Photo by Ben White on Unsplash
So here’s a mind blower: In some cases having more samples can actually reduce model performance. Don’t believe it? Neither did I! Read on to see how I demonstrate that phenomenon using a simulation study.
Some context
On a recent blog post I’ve discussed a scalable sparse linear regression model I’ve developed at work. One of it’s interesting properties is that it’s an interpolating model - meaning it has 0-training error. This is because it’s over parameterized and thus can fit the training data perfectly.
While 0-training error is usually associated with over-fiting, the model seems to perform pretty well on the test set. Reports of hugely over-parameterized models that seem to not suffer from overfiting (especially in deep learning) have been accumulating in recent years and so the literature on subject.
My own model for example performs best with no regularization at all. Intrigued by this extraordinary behavior I set out to better understand what’s going on. I got a good intro to the subject in this Medium post.
Since Artificial neural networks are very complex algorithms it’s a good idea to study the subject and build intuition in a simpler setting. This is done in the great paper “More Data Can Hurt for Linear Regression: Sample-wise Double Descent” by Preetum Nakkiran.
I’ll briefly summarize the problem setup: Let’s assume we have data that is generated from a linear model with 1000 covariates (without intercept). For every sample size \(n\) we fit a linear regression and measure the MSE on a hold out test set.
In cases where \(n \geq 1000\) we fit a regular regression model. In cases where \(n<1000\) we have \(p>n\) and there’s no closed form solution since the inverse of the design matrix does not exist.
The equation \(Y=X\beta\) has infinite solutions in this case. Of those solutions, the solution which minimizes the coefficient L2 norm \(||\beta||_2^2\) has the lowest variance and thus should have the best performance on the test set (more on that in Nakkiran’s paper). We can find the minimum norm L2 solution using the Moore-Penrose generalized inverse of a matrix X implemented in the MASS package.
Below we can see the simulation results from the paper: we can see that somewhere around Num. Samples = 900 the test error actually blows up as the number of samples increases towards 1000:
I found that result a bit hard to believe! Worried this may be another case of replication crisis I decided I had to see that for myself.
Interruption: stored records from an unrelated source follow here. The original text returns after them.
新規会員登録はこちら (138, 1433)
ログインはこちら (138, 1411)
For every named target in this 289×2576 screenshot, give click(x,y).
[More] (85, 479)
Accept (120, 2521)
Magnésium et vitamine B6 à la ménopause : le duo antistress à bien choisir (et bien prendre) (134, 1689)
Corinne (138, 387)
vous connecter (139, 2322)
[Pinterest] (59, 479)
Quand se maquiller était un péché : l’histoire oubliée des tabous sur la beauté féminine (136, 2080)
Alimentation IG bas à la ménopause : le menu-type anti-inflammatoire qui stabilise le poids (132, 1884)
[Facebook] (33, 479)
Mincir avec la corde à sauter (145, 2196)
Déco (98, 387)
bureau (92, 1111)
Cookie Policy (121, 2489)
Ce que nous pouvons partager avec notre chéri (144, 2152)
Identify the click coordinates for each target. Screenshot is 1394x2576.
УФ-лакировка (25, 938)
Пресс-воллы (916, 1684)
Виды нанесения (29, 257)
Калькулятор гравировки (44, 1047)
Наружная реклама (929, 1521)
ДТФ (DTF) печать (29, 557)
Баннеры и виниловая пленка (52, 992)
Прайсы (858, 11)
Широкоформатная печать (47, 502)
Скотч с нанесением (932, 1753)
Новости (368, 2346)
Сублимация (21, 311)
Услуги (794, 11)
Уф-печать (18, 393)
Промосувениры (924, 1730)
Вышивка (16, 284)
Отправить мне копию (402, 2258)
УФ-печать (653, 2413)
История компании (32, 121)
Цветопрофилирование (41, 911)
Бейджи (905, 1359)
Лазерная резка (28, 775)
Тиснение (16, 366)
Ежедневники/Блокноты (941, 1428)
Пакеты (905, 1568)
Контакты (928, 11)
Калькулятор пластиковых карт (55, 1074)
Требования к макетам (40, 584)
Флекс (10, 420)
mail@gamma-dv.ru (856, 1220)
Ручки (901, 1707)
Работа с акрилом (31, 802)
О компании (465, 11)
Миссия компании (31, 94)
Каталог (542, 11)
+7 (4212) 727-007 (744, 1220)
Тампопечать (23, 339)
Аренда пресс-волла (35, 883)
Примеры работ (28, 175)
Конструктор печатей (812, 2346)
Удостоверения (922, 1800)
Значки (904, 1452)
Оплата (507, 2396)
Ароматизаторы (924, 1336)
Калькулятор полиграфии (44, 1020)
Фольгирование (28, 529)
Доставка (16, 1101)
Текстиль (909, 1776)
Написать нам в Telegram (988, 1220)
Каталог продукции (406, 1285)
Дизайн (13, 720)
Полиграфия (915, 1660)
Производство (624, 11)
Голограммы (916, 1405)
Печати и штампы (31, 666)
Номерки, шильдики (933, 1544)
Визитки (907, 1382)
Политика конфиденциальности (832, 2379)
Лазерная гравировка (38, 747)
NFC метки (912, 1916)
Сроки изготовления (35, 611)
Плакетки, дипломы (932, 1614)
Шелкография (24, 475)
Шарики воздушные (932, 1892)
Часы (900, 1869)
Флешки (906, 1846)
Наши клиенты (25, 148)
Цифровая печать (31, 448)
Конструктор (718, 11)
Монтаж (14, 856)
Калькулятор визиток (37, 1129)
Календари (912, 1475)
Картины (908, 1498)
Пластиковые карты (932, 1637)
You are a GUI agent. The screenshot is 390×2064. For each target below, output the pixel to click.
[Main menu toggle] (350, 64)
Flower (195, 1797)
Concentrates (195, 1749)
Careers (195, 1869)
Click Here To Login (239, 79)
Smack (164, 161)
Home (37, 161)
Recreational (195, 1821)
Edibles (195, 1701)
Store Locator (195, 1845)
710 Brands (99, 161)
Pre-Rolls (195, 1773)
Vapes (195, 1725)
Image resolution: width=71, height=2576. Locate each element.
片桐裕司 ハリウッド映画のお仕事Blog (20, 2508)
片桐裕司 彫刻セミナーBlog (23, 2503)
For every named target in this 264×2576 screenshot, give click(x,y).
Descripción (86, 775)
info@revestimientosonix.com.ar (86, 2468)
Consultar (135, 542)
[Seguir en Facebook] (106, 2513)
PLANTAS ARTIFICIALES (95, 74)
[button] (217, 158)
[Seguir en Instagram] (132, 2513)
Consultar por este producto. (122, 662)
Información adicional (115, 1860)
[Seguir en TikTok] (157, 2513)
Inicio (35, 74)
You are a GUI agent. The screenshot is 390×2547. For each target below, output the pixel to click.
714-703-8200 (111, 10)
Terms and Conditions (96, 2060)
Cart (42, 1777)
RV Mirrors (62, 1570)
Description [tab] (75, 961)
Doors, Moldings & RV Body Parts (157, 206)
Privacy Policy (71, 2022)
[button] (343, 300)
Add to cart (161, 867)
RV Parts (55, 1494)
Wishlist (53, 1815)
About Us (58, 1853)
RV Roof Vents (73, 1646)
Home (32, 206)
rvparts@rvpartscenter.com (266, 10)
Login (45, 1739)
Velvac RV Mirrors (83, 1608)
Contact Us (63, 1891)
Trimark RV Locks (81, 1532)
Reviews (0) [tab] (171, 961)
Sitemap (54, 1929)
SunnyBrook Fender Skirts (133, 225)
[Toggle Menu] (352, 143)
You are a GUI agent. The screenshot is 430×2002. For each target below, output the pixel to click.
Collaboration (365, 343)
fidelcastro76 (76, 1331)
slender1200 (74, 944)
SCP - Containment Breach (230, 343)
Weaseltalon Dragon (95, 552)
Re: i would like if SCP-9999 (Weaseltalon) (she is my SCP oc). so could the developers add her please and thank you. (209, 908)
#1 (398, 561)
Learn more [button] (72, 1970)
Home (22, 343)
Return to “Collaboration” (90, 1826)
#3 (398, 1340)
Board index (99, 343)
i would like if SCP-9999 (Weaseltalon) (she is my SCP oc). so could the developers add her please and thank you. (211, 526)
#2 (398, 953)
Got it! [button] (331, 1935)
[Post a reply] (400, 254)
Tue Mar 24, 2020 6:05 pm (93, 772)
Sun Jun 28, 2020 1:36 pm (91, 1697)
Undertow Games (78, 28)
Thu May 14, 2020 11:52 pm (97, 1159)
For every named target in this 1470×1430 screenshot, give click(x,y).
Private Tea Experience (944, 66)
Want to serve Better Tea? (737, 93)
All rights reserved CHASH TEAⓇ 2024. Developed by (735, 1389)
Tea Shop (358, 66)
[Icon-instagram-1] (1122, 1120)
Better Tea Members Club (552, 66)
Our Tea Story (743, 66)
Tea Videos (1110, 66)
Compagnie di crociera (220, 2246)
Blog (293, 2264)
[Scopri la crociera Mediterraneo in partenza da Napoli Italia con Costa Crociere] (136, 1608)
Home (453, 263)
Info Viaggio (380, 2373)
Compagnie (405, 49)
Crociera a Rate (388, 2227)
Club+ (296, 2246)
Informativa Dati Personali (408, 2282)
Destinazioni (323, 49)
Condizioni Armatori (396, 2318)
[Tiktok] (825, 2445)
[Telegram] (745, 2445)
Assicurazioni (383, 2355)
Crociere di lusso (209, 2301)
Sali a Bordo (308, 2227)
Hence in this post I’ll reproduce the paper results.
Results reproduction
First we setup the simulation parameters:
beta <- runif(1000) # real coefficients
beta <- beta/sqrt(sum(beta^2)) ## convert to a unit vector
M <- 50 ## number of simulations
N <- c(2, seq(100, 800, 100), seq(900, 990, 10), seq(991,1000,1),
seq(1001, 1009, 1), seq(1010, 1100, 10), seq(1200, 2000, 100)) ## number of observations
test_MSE <- matrix(nrow = length(N), ncol = M)
Below we perform the actual simulation:
for (i in 1:length(N)){
for (m in 1:M){
print(paste0("n=", N[i], ", m=", m))
# generate traininng data
X <- replicate(1000, rnorm(N[i]))
e <- rnorm(N[i], sd = 0.1)
y <- X %*% beta + e
if (N[i] < 1000){
beta_hat <- ginv(X) %*% y # Moore-penrose generalized matrix inverse
} else {
dat <- as.data.frame(cbind(y, X))
names(dat)[1] <- "y"
lm_model <- lm(y ~ .-1, data = dat) # regular fit
beta_hat <- matrix(lm_model$coefficients, ncol = 1)
}
# generate test set
X_test <- replicate(1000, rnorm(10000))
e_test <- rnorm(10000, sd = 0.1)
y_test <- X_test %*% beta + e_test
# measure model accuracy
preds_test <- X_test %*% beta_hat
test_MSE[i, m] <- sqrt(mean((y_test - preds_test)^2))
}
}
Let’s plot the results:
matplot(N, test_MSE, type = "p", pch = ".", ylim = c(0,5),
xaxt = "n", xlim = c(0,2000), ylab = "Test MSE", xlab = "Num. Samples")
axis(1, at = seq(0,2000,250))
lines(N, apply(test_MSE, 1, mean), col = "red")
Amazingly enough - we got the exact same results!